The result of this process is women who have a high capacity to produce changes in their lives, in their families, as well as to positively influence their environments. The initial pain generates the possibility of a broader understanding of the manifestations of violence and discrimination, with a greater capacity to offer responses in order to move communities towards respect and wellbeing. It is extremely important to understand this dynamic, since GBV is the responsibility of all sectors and members of society.
Finally: Being Heard
There are many stories and cases that we can consider as emblematic of women who have been overcoming situations of violence and that today are referents in their groups and leaders in their communities.

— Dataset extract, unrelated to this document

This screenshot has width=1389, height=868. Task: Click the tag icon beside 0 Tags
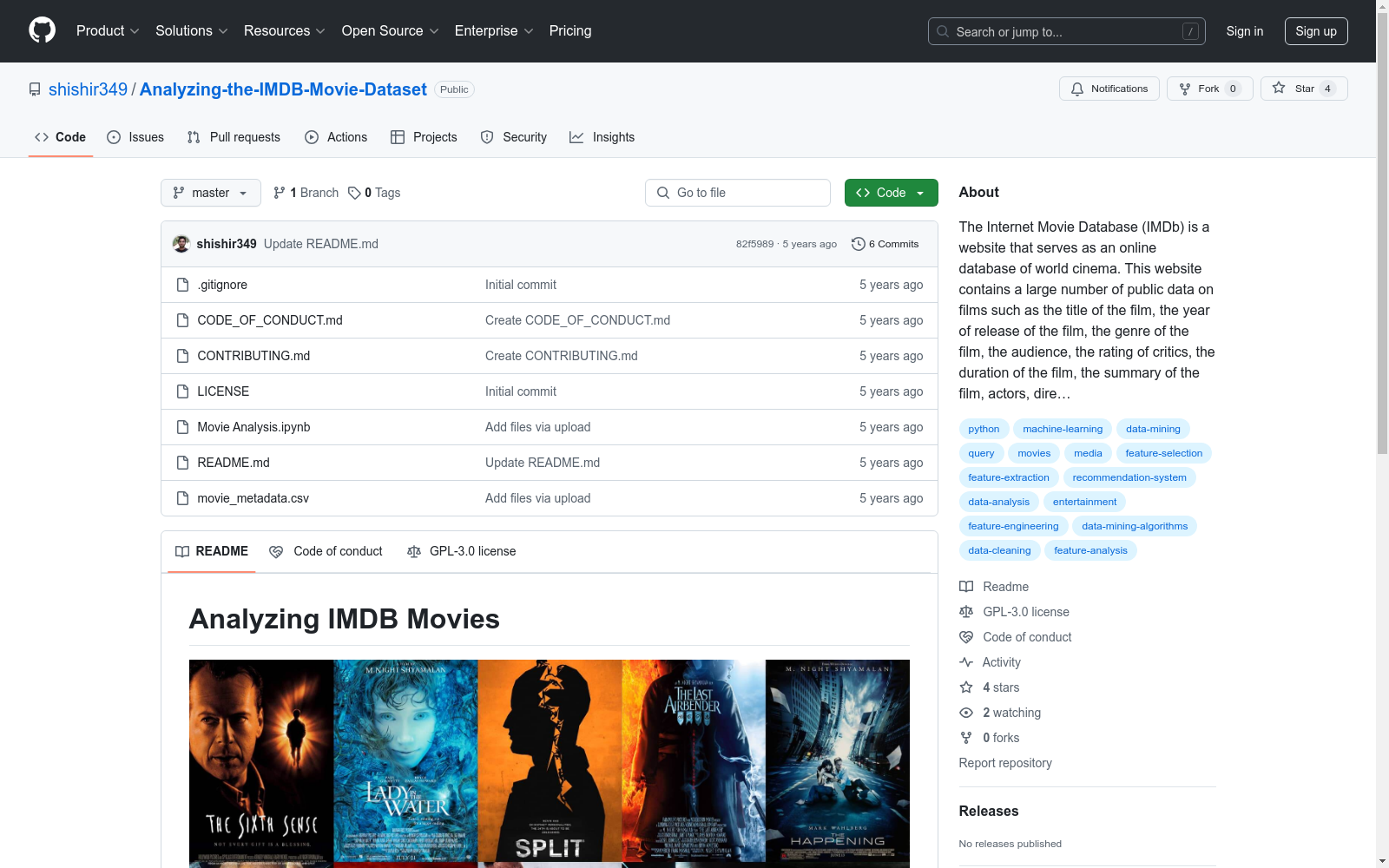[x=354, y=193]
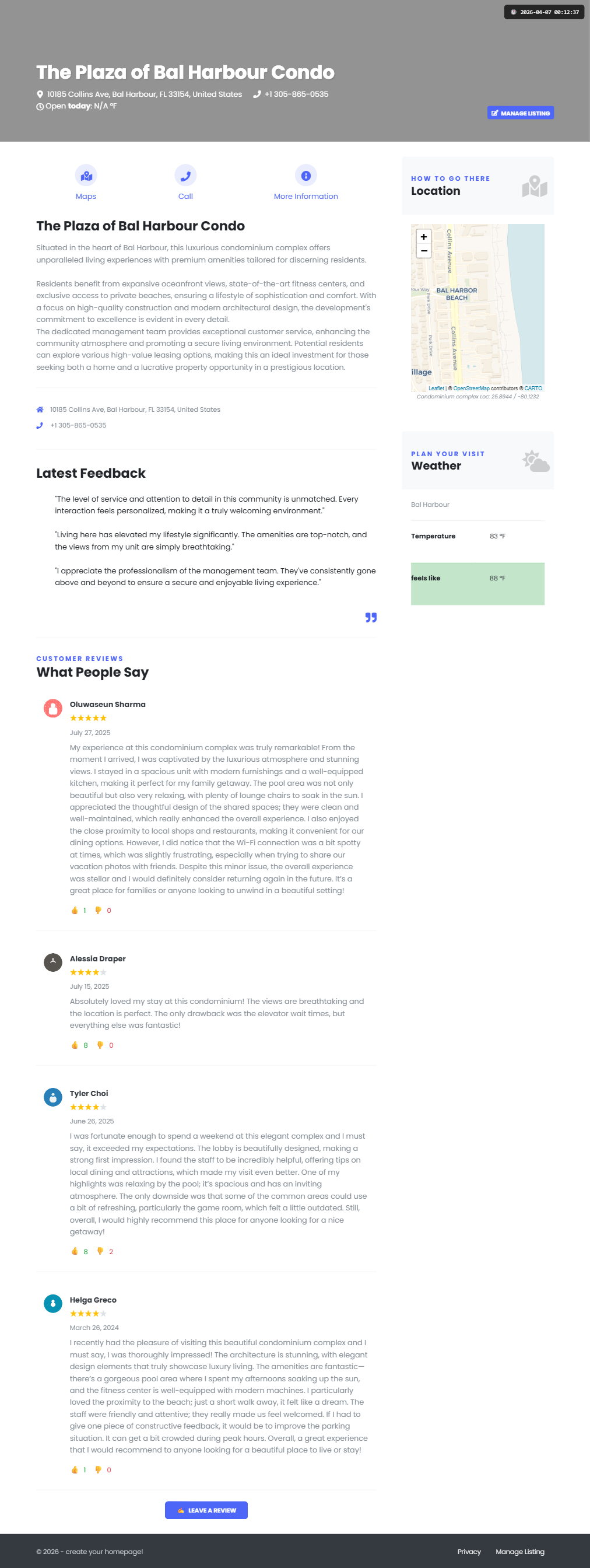
Task: Zoom out on the location map
Action: tap(424, 251)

This is, for example, the case of Eulalia*, who survived 11 years of violence with her ex-partner. During the last years of her experience, she had nightmares every night. She worried about the paralysis in which she had fallen and that had caused her to be unable to leave. She felt limited and uneasy. In her individual process she began to understand what was going on, she faced her deepest fears and moved on to find a way out. She discovered that it was not only a question of moving away from the one who hurt her, but of rebuilding herself, finding her true motivation to change her life and embark on a path of self-care and of discovery of her abilities. After a year of work, Eulalia has become today a leader within the women’s group, a reference for other women in the community. She has resumed her studies and is saving to go to university. She accomplished all this while taking care of her children and with a strong commitment to provide support to other women. She is now and example and a voice heard within the group and her community.
The story of Antonia* is also a wonderful example of what is being achieved in the women’s groups. In her life, there have been very few moments in which she has not experienced violence in her environment or directly towards her, to such an extent that it was almost impossible to distinguish between violent and nonviolent treatment. For her, violence became normal and an everyday thing. Because of violence she was forced to leave her country and seek refuge in a new territory, violence had also diminished her voice, since during most of the work process she remained silent. But Antonia finally decided to speak, she gathered the necessary courage to share her story and her biggest surprise was to find herself in an environment in which she was neither judged nor victimized. Her story became an important event and was welcomed by the group as part of the healing process they all shared. Antonia then expressed what they may have all felt: “it is the first time in my life that I share my story and someone listens to me.”
* Her real name has been changed to guarantee her anonymity.